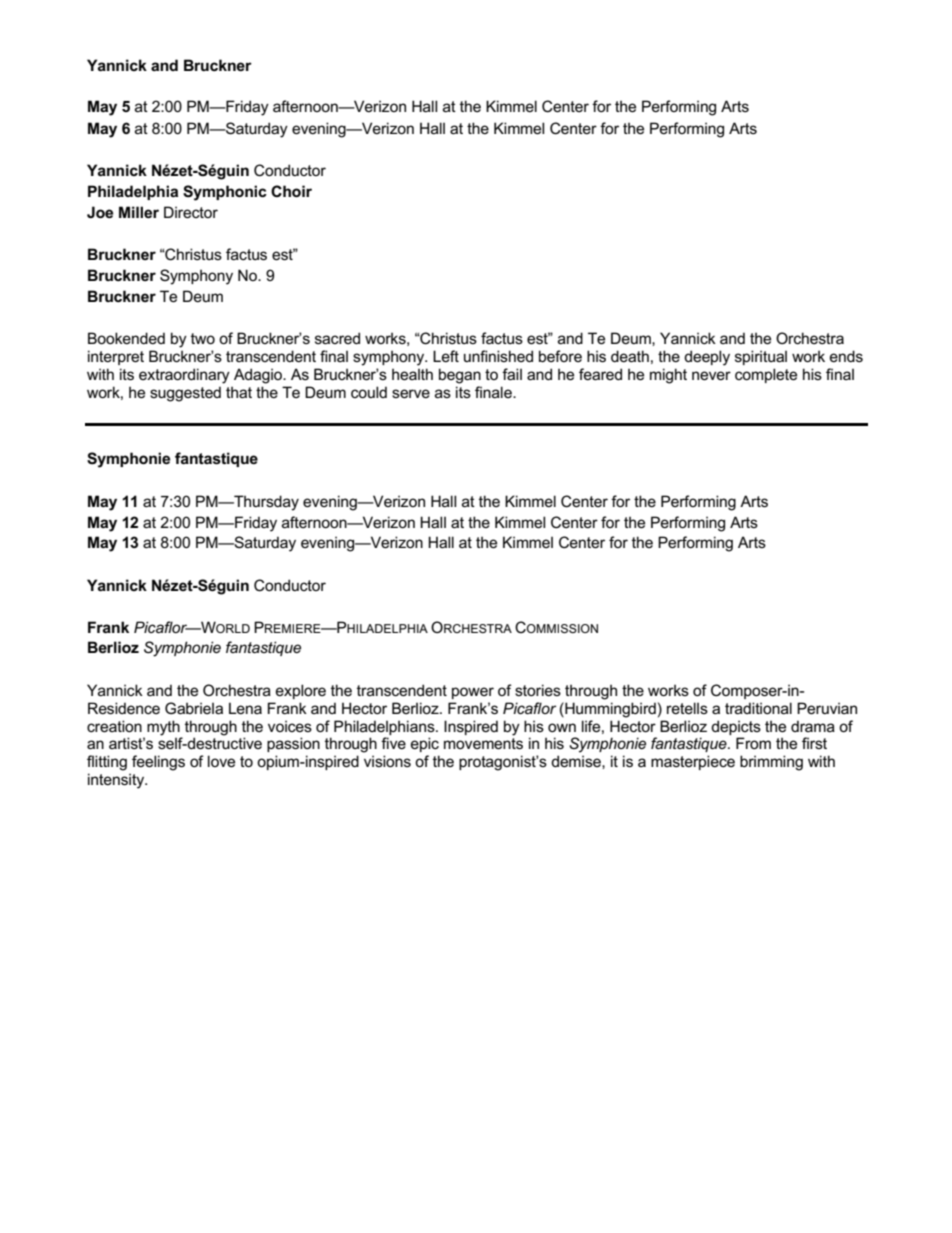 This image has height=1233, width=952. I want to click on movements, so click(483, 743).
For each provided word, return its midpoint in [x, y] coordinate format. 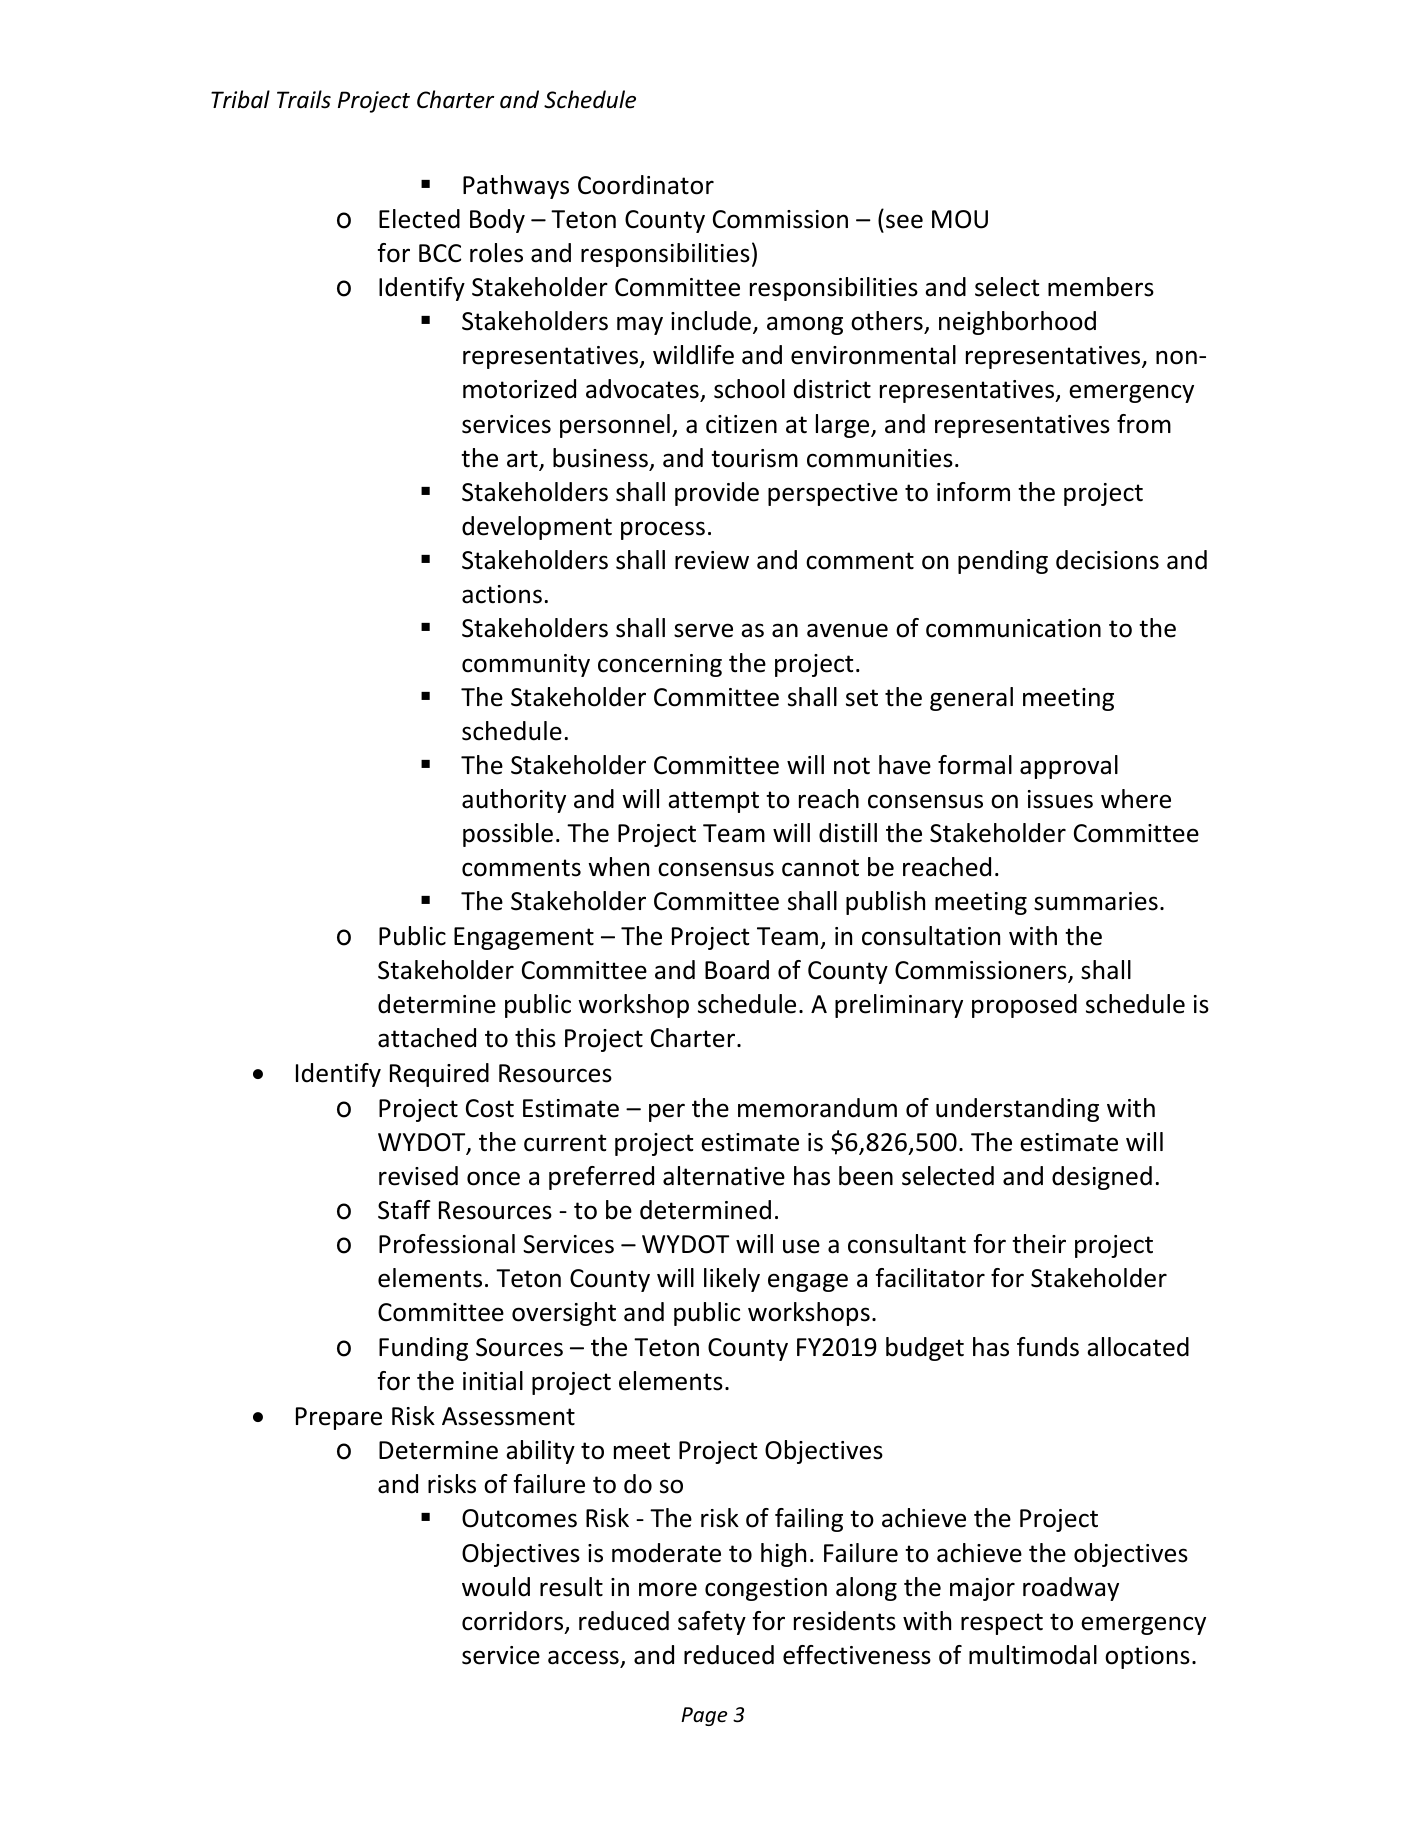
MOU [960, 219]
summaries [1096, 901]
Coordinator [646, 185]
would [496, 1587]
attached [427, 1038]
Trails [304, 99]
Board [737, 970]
_ _ _ _
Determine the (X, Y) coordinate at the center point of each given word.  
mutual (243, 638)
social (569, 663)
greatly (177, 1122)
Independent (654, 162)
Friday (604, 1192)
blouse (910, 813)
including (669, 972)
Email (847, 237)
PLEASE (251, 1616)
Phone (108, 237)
_ _ _ _
**TASK TO CARRY OUT:**
Rewrite the lines from the one with "social (569, 663)" up to and including the one with "Phone (108, 237)" as a numbered list, leaving out any blank lines.

**SOLUTION BELOW:**
1. social (569, 663)
2. greatly (177, 1122)
3. Independent (654, 162)
4. Friday (604, 1192)
5. blouse (910, 813)
6. including (669, 972)
7. Email (847, 237)
8. PLEASE (251, 1616)
9. Phone (108, 237)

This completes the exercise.